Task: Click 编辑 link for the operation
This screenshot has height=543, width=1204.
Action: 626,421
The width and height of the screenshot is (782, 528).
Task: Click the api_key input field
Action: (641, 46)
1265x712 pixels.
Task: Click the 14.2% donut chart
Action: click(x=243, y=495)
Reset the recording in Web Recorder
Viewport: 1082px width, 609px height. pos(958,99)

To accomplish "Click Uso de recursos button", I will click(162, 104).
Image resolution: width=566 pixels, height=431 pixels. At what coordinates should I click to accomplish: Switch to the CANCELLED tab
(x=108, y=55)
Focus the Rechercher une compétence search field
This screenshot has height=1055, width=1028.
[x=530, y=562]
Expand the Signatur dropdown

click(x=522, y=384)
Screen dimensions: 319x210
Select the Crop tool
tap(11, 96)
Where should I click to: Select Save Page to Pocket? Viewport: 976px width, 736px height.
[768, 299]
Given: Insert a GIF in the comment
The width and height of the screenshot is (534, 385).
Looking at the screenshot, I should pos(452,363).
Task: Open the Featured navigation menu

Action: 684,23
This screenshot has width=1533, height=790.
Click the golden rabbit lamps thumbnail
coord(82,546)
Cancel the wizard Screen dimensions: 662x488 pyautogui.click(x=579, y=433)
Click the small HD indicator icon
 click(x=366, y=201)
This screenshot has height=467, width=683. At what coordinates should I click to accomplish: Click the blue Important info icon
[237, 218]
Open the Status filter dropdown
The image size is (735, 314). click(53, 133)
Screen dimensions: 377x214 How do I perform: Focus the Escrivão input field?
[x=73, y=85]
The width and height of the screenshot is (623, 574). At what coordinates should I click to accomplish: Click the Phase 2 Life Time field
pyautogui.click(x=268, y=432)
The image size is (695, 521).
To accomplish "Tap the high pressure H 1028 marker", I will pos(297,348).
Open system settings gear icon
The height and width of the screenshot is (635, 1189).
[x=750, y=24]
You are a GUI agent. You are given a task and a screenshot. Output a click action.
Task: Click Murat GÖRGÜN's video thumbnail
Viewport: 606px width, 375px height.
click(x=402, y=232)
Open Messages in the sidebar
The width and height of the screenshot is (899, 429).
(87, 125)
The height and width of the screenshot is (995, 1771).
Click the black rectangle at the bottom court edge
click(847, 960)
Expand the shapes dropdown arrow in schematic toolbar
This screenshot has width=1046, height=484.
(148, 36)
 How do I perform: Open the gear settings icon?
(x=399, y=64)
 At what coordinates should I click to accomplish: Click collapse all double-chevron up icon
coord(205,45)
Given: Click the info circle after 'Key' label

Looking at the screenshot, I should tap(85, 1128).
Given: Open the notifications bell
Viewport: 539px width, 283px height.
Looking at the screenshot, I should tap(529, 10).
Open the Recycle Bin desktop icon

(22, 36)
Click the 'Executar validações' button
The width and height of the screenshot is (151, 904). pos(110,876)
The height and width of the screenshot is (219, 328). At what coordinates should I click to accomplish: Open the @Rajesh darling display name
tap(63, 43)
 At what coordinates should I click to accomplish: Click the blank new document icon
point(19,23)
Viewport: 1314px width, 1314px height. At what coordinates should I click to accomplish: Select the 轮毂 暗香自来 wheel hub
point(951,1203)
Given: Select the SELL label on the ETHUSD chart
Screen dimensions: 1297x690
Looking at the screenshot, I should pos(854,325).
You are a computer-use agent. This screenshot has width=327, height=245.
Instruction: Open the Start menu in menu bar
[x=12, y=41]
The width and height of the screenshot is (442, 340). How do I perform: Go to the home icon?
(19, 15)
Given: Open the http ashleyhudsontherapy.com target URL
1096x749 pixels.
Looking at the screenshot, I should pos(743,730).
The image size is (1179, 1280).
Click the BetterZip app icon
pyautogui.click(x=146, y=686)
= = =
INSTRUCTIONS TO FOLLOW: Take each line above that holds the string "agent" and copy it.

ANSWER SECTION:
You are a GUI agent. You are given a task and a screenshot. Output a click action.
You are a computer-use agent. This screenshot has width=327, height=245.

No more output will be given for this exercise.